_EXERCISE_
Convert every line of the records below into a JSON list of strings, one string per line, leaving out any blank lines.

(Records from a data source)
==============================

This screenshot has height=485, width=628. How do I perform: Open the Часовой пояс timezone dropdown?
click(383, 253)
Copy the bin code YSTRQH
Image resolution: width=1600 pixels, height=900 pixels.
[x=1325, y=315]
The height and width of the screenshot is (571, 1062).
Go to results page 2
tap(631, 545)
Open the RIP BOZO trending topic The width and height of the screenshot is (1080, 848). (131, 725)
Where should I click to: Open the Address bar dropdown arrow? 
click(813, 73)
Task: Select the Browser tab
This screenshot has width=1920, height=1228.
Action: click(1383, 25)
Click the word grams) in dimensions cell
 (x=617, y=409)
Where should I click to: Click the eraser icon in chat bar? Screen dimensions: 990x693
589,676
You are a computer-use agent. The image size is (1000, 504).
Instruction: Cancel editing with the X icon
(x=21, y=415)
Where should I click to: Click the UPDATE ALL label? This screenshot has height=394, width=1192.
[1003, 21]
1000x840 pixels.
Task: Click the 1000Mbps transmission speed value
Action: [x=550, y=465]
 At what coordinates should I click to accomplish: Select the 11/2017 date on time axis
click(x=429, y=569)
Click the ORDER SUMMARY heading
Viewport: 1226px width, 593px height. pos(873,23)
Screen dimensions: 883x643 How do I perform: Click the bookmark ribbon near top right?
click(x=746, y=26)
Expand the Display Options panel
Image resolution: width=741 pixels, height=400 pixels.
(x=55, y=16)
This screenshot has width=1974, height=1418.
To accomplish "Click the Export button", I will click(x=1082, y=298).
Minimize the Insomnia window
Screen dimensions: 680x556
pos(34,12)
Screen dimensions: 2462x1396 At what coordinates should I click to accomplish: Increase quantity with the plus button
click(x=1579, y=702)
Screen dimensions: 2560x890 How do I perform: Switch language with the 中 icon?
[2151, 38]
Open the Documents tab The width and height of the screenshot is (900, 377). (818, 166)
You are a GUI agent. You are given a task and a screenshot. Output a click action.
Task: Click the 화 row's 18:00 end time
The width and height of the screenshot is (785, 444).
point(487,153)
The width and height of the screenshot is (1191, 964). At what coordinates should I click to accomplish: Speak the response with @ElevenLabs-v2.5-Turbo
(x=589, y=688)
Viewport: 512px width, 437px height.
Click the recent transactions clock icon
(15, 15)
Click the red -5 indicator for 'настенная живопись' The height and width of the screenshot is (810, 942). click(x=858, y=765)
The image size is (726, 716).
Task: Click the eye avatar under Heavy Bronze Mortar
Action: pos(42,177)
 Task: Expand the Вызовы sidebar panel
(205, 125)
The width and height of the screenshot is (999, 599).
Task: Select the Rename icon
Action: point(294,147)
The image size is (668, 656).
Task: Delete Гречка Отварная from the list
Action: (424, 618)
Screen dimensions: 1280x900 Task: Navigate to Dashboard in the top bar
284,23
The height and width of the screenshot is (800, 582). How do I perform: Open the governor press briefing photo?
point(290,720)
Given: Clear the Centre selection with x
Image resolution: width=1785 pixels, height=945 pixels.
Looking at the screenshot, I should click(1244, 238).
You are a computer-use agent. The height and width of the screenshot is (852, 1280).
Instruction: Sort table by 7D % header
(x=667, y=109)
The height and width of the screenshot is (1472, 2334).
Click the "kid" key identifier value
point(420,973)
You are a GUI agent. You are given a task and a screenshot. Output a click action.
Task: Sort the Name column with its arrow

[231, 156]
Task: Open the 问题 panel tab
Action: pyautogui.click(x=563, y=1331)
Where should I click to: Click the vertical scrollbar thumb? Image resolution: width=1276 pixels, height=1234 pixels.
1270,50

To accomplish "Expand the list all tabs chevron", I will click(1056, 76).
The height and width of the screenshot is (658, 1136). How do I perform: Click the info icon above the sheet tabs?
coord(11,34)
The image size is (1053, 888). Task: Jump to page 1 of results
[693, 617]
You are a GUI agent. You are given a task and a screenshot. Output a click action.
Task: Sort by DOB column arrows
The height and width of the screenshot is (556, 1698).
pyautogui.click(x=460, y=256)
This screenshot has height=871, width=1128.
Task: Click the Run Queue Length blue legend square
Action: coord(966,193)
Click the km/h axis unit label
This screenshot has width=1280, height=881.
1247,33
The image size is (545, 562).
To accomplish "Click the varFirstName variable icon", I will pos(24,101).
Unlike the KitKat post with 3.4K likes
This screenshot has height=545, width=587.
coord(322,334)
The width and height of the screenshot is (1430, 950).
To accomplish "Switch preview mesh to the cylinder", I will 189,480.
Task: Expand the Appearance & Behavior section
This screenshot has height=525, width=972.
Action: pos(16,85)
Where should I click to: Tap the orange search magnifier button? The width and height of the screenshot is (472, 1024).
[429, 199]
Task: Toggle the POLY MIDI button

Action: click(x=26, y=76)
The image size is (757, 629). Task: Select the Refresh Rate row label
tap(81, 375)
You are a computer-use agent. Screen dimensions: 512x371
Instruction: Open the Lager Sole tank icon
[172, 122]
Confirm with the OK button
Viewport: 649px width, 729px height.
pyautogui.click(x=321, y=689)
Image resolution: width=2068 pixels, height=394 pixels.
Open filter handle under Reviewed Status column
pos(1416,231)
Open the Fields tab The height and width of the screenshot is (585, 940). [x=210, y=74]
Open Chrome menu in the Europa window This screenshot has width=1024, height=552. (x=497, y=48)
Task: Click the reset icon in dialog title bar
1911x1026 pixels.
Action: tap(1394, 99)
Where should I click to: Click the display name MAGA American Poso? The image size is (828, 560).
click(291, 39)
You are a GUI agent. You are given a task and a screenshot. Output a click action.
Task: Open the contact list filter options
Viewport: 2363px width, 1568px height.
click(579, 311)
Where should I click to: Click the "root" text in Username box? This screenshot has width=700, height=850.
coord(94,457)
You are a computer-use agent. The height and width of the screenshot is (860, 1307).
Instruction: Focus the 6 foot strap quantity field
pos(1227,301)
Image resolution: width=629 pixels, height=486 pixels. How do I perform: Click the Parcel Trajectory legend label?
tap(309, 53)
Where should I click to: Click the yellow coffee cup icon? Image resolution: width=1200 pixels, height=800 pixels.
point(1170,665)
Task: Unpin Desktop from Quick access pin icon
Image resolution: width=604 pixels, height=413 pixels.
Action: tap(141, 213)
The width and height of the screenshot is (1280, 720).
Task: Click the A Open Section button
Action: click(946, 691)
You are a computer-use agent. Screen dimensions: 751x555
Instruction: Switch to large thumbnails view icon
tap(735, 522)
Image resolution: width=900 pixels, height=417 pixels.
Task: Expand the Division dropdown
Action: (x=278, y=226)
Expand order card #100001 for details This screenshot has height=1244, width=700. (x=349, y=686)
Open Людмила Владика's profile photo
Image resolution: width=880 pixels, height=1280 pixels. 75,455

==============================

_ANSWER TO THE TASK_
[
  "This screenshot has height=485, width=628. How do I perform: Open the Часовой пояс timezone dropdown?",
  "click(383, 253)",
  "Copy the bin code YSTRQH",
  "Image resolution: width=1600 pixels, height=900 pixels.",
  "[x=1325, y=315]",
  "The height and width of the screenshot is (571, 1062).",
  "Go to results page 2",
  "tap(631, 545)",
  "Open the RIP BOZO trending topic The width and height of the screenshot is (1080, 848). (131, 725)",
  "Where should I click to: Open the Address bar dropdown arrow? ",
  "click(813, 73)",
  "Task: Select the Browser tab",
  "This screenshot has width=1920, height=1228.",
  "Action: click(1383, 25)",
  "Click the word grams) in dimensions cell",
  " (x=617, y=409)",
  "Where should I click to: Click the eraser icon in chat bar? Screen dimensions: 990x693",
  "589,676",
  "You are a computer-use agent. The image size is (1000, 504).",
  "Instruction: Cancel editing with the X icon",
  "(x=21, y=415)",
  "Where should I click to: Click the UPDATE ALL label? This screenshot has height=394, width=1192.",
  "[1003, 21]",
  "1000x840 pixels.",
  "Task: Click the 1000Mbps transmission speed value",
  "Action: [x=550, y=465]",
  " At what coordinates should I click to accomplish: Select the 11/2017 date on time axis",
  "click(x=429, y=569)",
  "Click the ORDER SUMMARY heading",
  "Viewport: 1226px width, 593px height. pos(873,23)",
  "Screen dimensions: 883x643 How do I perform: Click the bookmark ribbon near top right?",
  "click(x=746, y=26)",
  "Expand the Display Options panel",
  "Image resolution: width=741 pixels, height=400 pixels.",
  "(x=55, y=16)",
  "This screenshot has width=1974, height=1418.",
  "To accomplish \"Click the Export button\", I will click(x=1082, y=298).",
  "Minimize the Insomnia window",
  "Screen dimensions: 680x556",
  "pos(34,12)",
  "Screen dimensions: 2462x1396 At what coordinates should I click to accomplish: Increase quantity with the plus button",
  "click(x=1579, y=702)",
  "Screen dimensions: 2560x890 How do I perform: Switch language with the 中 icon?",
  "[2151, 38]",
  "Open the Documents tab The width and height of the screenshot is (900, 377). (818, 166)",
  "You are a GUI agent. You are given a task and a screenshot. Output a click action.",
  "Task: Click the 화 row's 18:00 end time",
  "The width and height of the screenshot is (785, 444).",
  "point(487,153)",
  "The width and height of the screenshot is (1191, 964). At what coordinates should I click to accomplish: Speak the response with @ElevenLabs-v2.5-Turbo",
  "(x=589, y=688)",
  "Viewport: 512px width, 437px height.",
  "Click the recent transactions clock icon",
  "(15, 15)",
  "Click the red -5 indicator for 'настенная живопись' The height and width of the screenshot is (810, 942). click(x=858, y=765)",
  "The image size is (726, 716).",
  "Task: Click the eye avatar under Heavy Bronze Mortar",
  "Action: pos(42,177)",
  " Task: Expand the Вызовы sidebar panel",
  "(205, 125)",
  "The width and height of the screenshot is (999, 599).",
  "Task: Select the Rename icon",
  "Action: point(294,147)",
  "The image size is (668, 656).",
  "Task: Delete Гречка Отварная from the list",
  "Action: (424, 618)",
  "Screen dimensions: 1280x900 Task: Navigate to Dashboard in the top bar",
  "284,23",
  "The height and width of the screenshot is (800, 582). How do I perform: Open the governor press briefing photo?",
  "point(290,720)",
  "Given: Clear the Centre selection with x",
  "Image resolution: width=1785 pixels, height=945 pixels.",
  "Looking at the screenshot, I should click(1244, 238).",
  "You are a computer-use agent. The height and width of the screenshot is (852, 1280).",
  "Instruction: Sort table by 7D % header",
  "(x=667, y=109)",
  "The height and width of the screenshot is (1472, 2334).",
  "Click the \"kid\" key identifier value",
  "point(420,973)",
  "You are a GUI agent. You are given a task and a screenshot. Output a click action.",
  "Task: Sort the Name column with its arrow",
  "[231, 156]",
  "Task: Open the 问题 panel tab",
  "Action: pyautogui.click(x=563, y=1331)",
  "Where should I click to: Click the vertical scrollbar thumb? Image resolution: width=1276 pixels, height=1234 pixels.",
  "1270,50",
  "To accomplish \"Expand the list all tabs chevron\", I will click(1056, 76).",
  "The height and width of the screenshot is (658, 1136). How do I perform: Click the info icon above the sheet tabs?",
  "coord(11,34)",
  "The image size is (1053, 888). Task: Jump to page 1 of results",
  "[693, 617]",
  "You are a GUI agent. You are given a task and a screenshot. Output a click action.",
  "Task: Sort by DOB column arrows",
  "The height and width of the screenshot is (556, 1698).",
  "pyautogui.click(x=460, y=256)",
  "This screenshot has height=871, width=1128.",
  "Task: Click the Run Queue Length blue legend square",
  "Action: coord(966,193)",
  "Click the km/h axis unit label",
  "This screenshot has width=1280, height=881.",
  "1247,33",
  "The image size is (545, 562).",
  "To accomplish \"Click the varFirstName variable icon\", I will pos(24,101).",
  "Unlike the KitKat post with 3.4K likes",
  "This screenshot has height=545, width=587.",
  "coord(322,334)",
  "The width and height of the screenshot is (1430, 950).",
  "To accomplish \"Switch preview mesh to the cylinder\", I will 189,480.",
  "Task: Expand the Appearance & Behavior section",
  "This screenshot has height=525, width=972.",
  "Action: pos(16,85)",
  "Where should I click to: Tap the orange search magnifier button? The width and height of the screenshot is (472, 1024).",
  "[429, 199]",
  "Task: Toggle the POLY MIDI button",
  "Action: click(x=26, y=76)",
  "The image size is (757, 629). Task: Select the Refresh Rate row label",
  "tap(81, 375)",
  "You are a computer-use agent. Screen dimensions: 512x371",
  "Instruction: Open the Lager Sole tank icon",
  "[172, 122]",
  "Confirm with the OK button",
  "Viewport: 649px width, 729px height.",
  "pyautogui.click(x=321, y=689)",
  "Image resolution: width=2068 pixels, height=394 pixels.",
  "Open filter handle under Reviewed Status column",
  "pos(1416,231)",
  "Open the Fields tab The height and width of the screenshot is (585, 940). [x=210, y=74]",
  "Open Chrome menu in the Europa window This screenshot has width=1024, height=552. (x=497, y=48)",
  "Task: Click the reset icon in dialog title bar",
  "1911x1026 pixels.",
  "Action: tap(1394, 99)",
  "Where should I click to: Click the display name MAGA American Poso? The image size is (828, 560).",
  "click(291, 39)",
  "You are a GUI agent. You are given a task and a screenshot. Output a click action.",
  "Task: Open the contact list filter options",
  "Viewport: 2363px width, 1568px height.",
  "click(579, 311)",
  "Where should I click to: Click the \"root\" text in Username box? This screenshot has width=700, height=850.",
  "coord(94,457)",
  "You are a computer-use agent. The height and width of the screenshot is (860, 1307).",
  "Instruction: Focus the 6 foot strap quantity field",
  "pos(1227,301)",
  "Image resolution: width=629 pixels, height=486 pixels. How do I perform: Click the Parcel Trajectory legend label?",
  "tap(309, 53)",
  "Where should I click to: Click the yellow coffee cup icon? Image resolution: width=1200 pixels, height=800 pixels.",
  "point(1170,665)",
  "Task: Unpin Desktop from Quick access pin icon",
  "Image resolution: width=604 pixels, height=413 pixels.",
  "Action: tap(141, 213)",
  "The width and height of the screenshot is (1280, 720).",
  "Task: Click the A Open Section button",
  "Action: click(946, 691)",
  "You are a computer-use agent. Screen dimensions: 751x555",
  "Instruction: Switch to large thumbnails view icon",
  "tap(735, 522)",
  "Image resolution: width=900 pixels, height=417 pixels.",
  "Task: Expand the Division dropdown",
  "Action: (x=278, y=226)",
  "Expand order card #100001 for details This screenshot has height=1244, width=700. (x=349, y=686)",
  "Open Людмила Владика's profile photo",
  "Image resolution: width=880 pixels, height=1280 pixels. 75,455"
]